Neuroscientists from Northwestern University teamed up with clinicians from the University of Chicago Epilepsy Center to study the brain electrical activity in five of the center’s patients in response to sounds administered by the research team as part of a learning exercise.
Recording activity from inside the brain
The five patients who volunteered to participate in the study had electrode probes implanted into the brain for the purpose of investigating potential treatments for their seizure disorders.
While prior studies have used EEG recordings captured by electrodes on the head to measure memory processing during sleep, this is the first study to record such electrical activity from inside the brain.
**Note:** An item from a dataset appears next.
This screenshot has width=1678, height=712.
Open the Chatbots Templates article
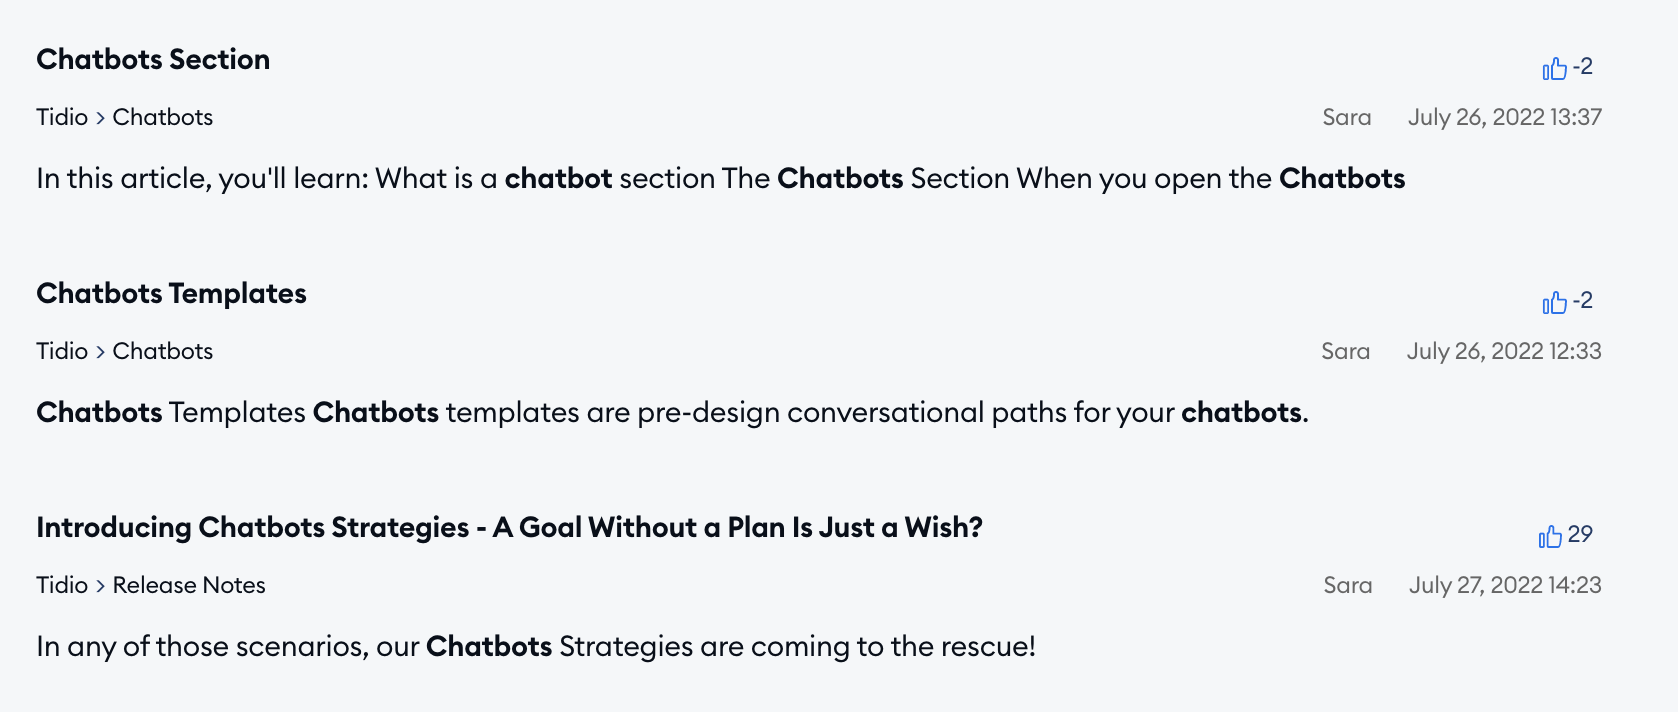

The study found participants significantly improved their performance in a recall test the next morning. The mapped brain activity allowed the researchers to take a big step forward in understanding how memory storage works by providing visual data identifying the areas of the brain engaged in the process of overnight memory storage.
Although the number of patients studied was necessarily small, strong conclusions were possible because all five patients showed the same patterns of memory improvement and electrical activity.
“We are investigating how people manage to remember the things they’ve learned, rather than forgetting them,” said Ken Paller, director of the Cognitive Neuroscience Program at Northwestern and senior researcher on the study. “Our view is that sleep contributes to that ability.”
Paller is a professor of psychology and the James Padilla Chair in Arts and Science at Northwestern’s Weinberg College of Arts and Sciences.